# [JOB]
Output the records below as a numbered list, one line per item, leaving out blank lines.

┌────────

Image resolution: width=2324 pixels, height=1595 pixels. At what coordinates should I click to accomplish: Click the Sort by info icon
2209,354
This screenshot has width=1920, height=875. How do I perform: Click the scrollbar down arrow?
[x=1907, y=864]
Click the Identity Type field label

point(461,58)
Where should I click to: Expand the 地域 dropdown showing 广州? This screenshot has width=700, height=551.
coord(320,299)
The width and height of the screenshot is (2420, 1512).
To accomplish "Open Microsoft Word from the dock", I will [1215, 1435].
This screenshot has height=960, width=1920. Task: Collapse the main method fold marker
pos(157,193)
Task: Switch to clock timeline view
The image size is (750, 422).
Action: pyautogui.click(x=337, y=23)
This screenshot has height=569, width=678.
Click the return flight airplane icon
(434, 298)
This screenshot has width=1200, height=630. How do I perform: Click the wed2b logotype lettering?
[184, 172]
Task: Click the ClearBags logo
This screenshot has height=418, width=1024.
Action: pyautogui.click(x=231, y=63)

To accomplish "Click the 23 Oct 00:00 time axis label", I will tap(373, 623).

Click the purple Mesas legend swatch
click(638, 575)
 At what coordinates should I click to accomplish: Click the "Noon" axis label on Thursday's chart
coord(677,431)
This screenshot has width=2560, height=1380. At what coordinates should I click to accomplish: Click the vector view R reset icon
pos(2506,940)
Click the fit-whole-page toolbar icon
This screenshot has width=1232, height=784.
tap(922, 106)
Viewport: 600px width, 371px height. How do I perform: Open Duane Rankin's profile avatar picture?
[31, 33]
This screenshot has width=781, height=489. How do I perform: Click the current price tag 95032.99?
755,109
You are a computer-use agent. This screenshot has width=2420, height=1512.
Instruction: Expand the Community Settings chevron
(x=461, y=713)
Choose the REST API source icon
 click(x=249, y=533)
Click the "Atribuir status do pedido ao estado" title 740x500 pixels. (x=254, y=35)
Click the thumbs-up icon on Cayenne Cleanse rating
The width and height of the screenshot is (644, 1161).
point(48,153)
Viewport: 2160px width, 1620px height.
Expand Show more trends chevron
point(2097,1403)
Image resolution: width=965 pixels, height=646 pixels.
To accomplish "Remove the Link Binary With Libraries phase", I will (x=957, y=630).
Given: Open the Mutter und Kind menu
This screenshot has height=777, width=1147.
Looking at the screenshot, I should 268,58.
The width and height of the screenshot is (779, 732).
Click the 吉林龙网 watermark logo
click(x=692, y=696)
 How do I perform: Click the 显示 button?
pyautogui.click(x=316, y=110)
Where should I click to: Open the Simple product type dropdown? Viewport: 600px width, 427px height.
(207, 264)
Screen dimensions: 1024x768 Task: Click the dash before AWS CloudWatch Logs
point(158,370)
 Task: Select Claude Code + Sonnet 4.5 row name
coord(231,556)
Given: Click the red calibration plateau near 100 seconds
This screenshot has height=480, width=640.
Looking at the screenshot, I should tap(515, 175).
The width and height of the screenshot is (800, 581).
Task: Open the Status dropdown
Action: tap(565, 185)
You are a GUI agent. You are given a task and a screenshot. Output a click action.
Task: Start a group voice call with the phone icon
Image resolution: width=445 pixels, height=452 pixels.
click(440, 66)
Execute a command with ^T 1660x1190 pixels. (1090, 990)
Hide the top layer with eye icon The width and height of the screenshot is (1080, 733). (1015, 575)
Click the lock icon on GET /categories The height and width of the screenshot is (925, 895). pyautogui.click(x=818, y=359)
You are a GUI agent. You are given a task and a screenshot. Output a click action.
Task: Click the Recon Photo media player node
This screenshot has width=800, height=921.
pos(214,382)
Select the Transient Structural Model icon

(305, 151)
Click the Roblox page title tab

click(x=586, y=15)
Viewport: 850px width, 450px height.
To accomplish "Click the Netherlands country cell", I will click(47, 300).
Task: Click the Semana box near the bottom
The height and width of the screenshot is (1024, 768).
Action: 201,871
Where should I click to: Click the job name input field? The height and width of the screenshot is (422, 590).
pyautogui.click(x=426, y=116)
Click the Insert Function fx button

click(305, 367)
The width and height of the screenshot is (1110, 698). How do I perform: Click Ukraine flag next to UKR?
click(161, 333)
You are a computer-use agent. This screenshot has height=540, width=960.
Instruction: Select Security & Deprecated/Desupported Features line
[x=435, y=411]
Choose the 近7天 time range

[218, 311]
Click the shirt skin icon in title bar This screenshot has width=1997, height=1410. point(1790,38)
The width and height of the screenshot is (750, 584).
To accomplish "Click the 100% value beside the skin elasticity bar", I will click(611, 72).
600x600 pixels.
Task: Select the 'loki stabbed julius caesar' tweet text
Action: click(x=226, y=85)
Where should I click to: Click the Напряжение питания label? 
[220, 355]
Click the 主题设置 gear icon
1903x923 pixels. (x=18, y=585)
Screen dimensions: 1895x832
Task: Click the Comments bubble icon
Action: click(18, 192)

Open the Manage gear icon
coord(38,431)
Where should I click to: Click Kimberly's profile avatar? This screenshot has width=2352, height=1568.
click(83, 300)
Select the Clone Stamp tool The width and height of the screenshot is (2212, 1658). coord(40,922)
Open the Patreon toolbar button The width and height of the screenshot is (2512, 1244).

└────────

# [ANSWER IN FULL]
1. Image resolution: width=2324 pixels, height=1595 pixels. At what coordinates should I click to accomplish: Click the Sort by info icon
2. 2209,354
3. This screenshot has width=1920, height=875. How do I perform: Click the scrollbar down arrow?
4. [x=1907, y=864]
5. Click the Identity Type field label
6. point(461,58)
7. Where should I click to: Expand the 地域 dropdown showing 广州? This screenshot has width=700, height=551.
8. coord(320,299)
9. The width and height of the screenshot is (2420, 1512).
10. To accomplish "Open Microsoft Word from the dock", I will [1215, 1435].
11. This screenshot has height=960, width=1920. Task: Collapse the main method fold marker
12. pos(157,193)
13. Task: Switch to clock timeline view
14. The image size is (750, 422).
15. Action: pyautogui.click(x=337, y=23)
16. This screenshot has height=569, width=678.
17. Click the return flight airplane icon
18. (434, 298)
19. This screenshot has width=1200, height=630. How do I perform: Click the wed2b logotype lettering?
20. [184, 172]
21. Task: Click the ClearBags logo
22. This screenshot has height=418, width=1024.
23. Action: pyautogui.click(x=231, y=63)
24. To accomplish "Click the 23 Oct 00:00 time axis label", I will tap(373, 623).
25. Click the purple Mesas legend swatch
26. click(638, 575)
27.  At what coordinates should I click to accomplish: Click the "Noon" axis label on Thursday's chart
28. coord(677,431)
29. This screenshot has width=2560, height=1380. At what coordinates should I click to accomplish: Click the vector view R reset icon
30. pos(2506,940)
31. Click the fit-whole-page toolbar icon
32. This screenshot has width=1232, height=784.
33. tap(922, 106)
34. Viewport: 600px width, 371px height. How do I perform: Open Duane Rankin's profile avatar picture?
35. [31, 33]
36. This screenshot has width=781, height=489. How do I perform: Click the current price tag 95032.99?
37. 755,109
38. You are a computer-use agent. This screenshot has width=2420, height=1512.
39. Instruction: Expand the Community Settings chevron
40. (x=461, y=713)
41. Choose the REST API source icon
42.  click(x=249, y=533)
43. Click the "Atribuir status do pedido ao estado" title 740x500 pixels. (x=254, y=35)
44. Click the thumbs-up icon on Cayenne Cleanse rating
45. The width and height of the screenshot is (644, 1161).
46. point(48,153)
47. Viewport: 2160px width, 1620px height.
48. Expand Show more trends chevron
49. point(2097,1403)
50. Image resolution: width=965 pixels, height=646 pixels.
51. To accomplish "Remove the Link Binary With Libraries phase", I will (x=957, y=630).
52. Given: Open the Mutter und Kind menu
53. This screenshot has height=777, width=1147.
54. Looking at the screenshot, I should 268,58.
55. The width and height of the screenshot is (779, 732).
56. Click the 吉林龙网 watermark logo
57. click(x=692, y=696)
58.  How do I perform: Click the 显示 button?
59. pyautogui.click(x=316, y=110)
60. Where should I click to: Open the Simple product type dropdown? Viewport: 600px width, 427px height.
61. (207, 264)
62. Screen dimensions: 1024x768 Task: Click the dash before AWS CloudWatch Logs
63. point(158,370)
64.  Task: Select Claude Code + Sonnet 4.5 row name
65. coord(231,556)
66. Given: Click the red calibration plateau near 100 seconds
67. This screenshot has height=480, width=640.
68. Looking at the screenshot, I should tap(515, 175).
69. The width and height of the screenshot is (800, 581).
70. Task: Open the Status dropdown
71. Action: tap(565, 185)
72. You are a GUI agent. You are given a task and a screenshot. Output a click action.
73. Task: Start a group voice call with the phone icon
74. Image resolution: width=445 pixels, height=452 pixels.
75. click(440, 66)
76. Execute a command with ^T 1660x1190 pixels. (1090, 990)
77. Hide the top layer with eye icon The width and height of the screenshot is (1080, 733). (1015, 575)
78. Click the lock icon on GET /categories The height and width of the screenshot is (925, 895). pyautogui.click(x=818, y=359)
79. You are a GUI agent. You are given a task and a screenshot. Output a click action.
80. Task: Click the Recon Photo media player node
81. This screenshot has width=800, height=921.
82. pos(214,382)
83. Select the Transient Structural Model icon
84. (305, 151)
85. Click the Roblox page title tab
86. click(x=586, y=15)
87. Viewport: 850px width, 450px height.
88. To accomplish "Click the Netherlands country cell", I will click(47, 300).
89. Task: Click the Semana box near the bottom
90. The height and width of the screenshot is (1024, 768).
91. Action: 201,871
92. Where should I click to: Click the job name input field? The height and width of the screenshot is (422, 590).
93. pyautogui.click(x=426, y=116)
94. Click the Insert Function fx button
95. click(305, 367)
96. The width and height of the screenshot is (1110, 698). How do I perform: Click Ukraine flag next to UKR?
97. click(161, 333)
98. You are a computer-use agent. This screenshot has height=540, width=960.
99. Instruction: Select Security & Deprecated/Desupported Features line
100. [x=435, y=411]
101. Choose the 近7天 time range
102. [218, 311]
103. Click the shirt skin icon in title bar This screenshot has width=1997, height=1410. point(1790,38)
104. The width and height of the screenshot is (750, 584).
105. To accomplish "Click the 100% value beside the skin elasticity bar", I will click(611, 72).
106. 600x600 pixels.
107. Task: Select the 'loki stabbed julius caesar' tweet text
108. Action: click(x=226, y=85)
109. Where should I click to: Click the Напряжение питания label? 
110. [220, 355]
111. Click the 主题设置 gear icon
112. 1903x923 pixels. (x=18, y=585)
113. Screen dimensions: 1895x832
114. Task: Click the Comments bubble icon
115. Action: click(18, 192)
116. Open the Manage gear icon
117. coord(38,431)
118. Where should I click to: Click Kimberly's profile avatar? This screenshot has width=2352, height=1568.
119. click(83, 300)
120. Select the Clone Stamp tool The width and height of the screenshot is (2212, 1658). coord(40,922)
121. Open the Patreon toolbar button The width and height of the screenshot is (2512, 1244).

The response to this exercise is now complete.